Thomas HR, Ezzeldin HH, Guarcello V, Mattison LK, Fridley BL, Diasio RB
Pharmacogenet Genomics. 2007;17(11):973.
OBJECTIVE: Dihydropyrimidine dehydrogenase (DPD) deficiency accounts for approximately 43% of grade 3-4 toxicity to 5-fluorouracil. There, however, remain a number of patients presenting with 5-fluorouracil-associated toxicity despite normal DPD enzyme activity, suggesting possible deficiencies in dihydropyrimidinase (DHP), encoded by the DPYS gene, and/or beta-ureidopropionase (BUP-1), encoded by the UPB1 gene. This study investigates the role of DPYS sequence variations in individuals with unexplained molecular basis of altered uracil catabolism.

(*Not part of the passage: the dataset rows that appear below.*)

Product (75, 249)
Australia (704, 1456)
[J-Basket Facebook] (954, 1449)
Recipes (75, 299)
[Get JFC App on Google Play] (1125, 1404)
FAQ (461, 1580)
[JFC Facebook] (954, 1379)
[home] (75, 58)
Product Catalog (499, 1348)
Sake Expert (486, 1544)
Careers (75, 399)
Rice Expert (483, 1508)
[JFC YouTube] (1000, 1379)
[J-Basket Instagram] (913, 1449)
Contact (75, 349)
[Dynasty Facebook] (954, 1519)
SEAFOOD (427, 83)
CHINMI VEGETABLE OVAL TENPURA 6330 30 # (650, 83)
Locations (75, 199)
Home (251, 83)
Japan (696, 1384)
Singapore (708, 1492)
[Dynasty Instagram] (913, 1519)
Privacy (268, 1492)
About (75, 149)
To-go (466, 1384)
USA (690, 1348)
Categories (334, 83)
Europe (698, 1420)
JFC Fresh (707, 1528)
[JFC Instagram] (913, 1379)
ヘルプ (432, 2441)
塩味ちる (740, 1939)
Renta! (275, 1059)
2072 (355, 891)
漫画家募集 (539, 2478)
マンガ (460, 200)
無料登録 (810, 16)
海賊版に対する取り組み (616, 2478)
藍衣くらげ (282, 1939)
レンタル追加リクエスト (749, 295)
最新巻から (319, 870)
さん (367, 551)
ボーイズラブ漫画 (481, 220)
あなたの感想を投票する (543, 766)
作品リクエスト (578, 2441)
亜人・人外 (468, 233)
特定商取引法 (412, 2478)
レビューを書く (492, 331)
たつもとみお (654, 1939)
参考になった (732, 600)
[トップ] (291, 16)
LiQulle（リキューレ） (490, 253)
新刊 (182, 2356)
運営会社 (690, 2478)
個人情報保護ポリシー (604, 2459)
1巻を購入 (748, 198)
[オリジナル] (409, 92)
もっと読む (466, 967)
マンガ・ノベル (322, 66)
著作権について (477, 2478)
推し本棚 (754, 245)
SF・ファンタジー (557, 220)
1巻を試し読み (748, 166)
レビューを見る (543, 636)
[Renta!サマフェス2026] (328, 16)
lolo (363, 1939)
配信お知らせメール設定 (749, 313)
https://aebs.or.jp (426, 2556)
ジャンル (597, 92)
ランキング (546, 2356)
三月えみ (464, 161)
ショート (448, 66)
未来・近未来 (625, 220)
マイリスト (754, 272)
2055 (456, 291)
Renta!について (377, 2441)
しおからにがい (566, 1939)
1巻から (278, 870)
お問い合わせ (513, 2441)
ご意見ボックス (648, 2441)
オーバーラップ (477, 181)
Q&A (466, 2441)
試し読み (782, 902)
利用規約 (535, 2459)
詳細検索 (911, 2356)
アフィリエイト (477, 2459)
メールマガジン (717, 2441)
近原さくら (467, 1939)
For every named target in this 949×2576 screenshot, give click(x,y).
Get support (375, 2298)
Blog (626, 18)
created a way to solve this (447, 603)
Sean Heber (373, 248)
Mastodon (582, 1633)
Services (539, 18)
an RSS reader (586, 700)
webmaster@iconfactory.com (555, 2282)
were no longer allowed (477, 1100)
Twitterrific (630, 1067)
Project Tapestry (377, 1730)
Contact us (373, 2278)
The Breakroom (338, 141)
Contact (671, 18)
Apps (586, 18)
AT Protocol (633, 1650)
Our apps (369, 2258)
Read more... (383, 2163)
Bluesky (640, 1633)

METHODS: This study included 219 asymptomatic healthy volunteers with known DPD enzyme activity and [2-13C]-uracil breath test (UraBT) profiles. All samples were genotyped for sequence variations in the DPYS gene using denaturing high-performance liquid chromatography (DHPLC) and Surveyor enzyme digestion with confirmation by direct sequencing. Site-directed mutagenesis and expression analysis were performed to determine the effect of the identified nonconservative mutations on DHP enzyme activity.
RESULTS: Seven previously reported and 11 novel sequence variations were identified, including three nonconservative mutations; two of which (L7V and 1635delC) demonstrated decreased DHP activity when expressed in the RKO cell line (P=0.25). The P values were not significant due to the small sample size (n=3); however, a modified [2-13C]-uracil breath test, the 13C-dihydrouracil breath test, was administered to four volunteers to confirm that the 1635delC mutation does in fact reduce in-vivo DHP activity.
CONCLUSION: Data presented in this study demonstrate that alterations of uracil catabolism are not limited to DPD deficiency, and that inactivating mutations in DHP might impair uracil catabolism in cases of normal DPD activity.
Division of Clinical Pharmacology and Toxicology, University of Alabama at Birmingham, Alabama, USA.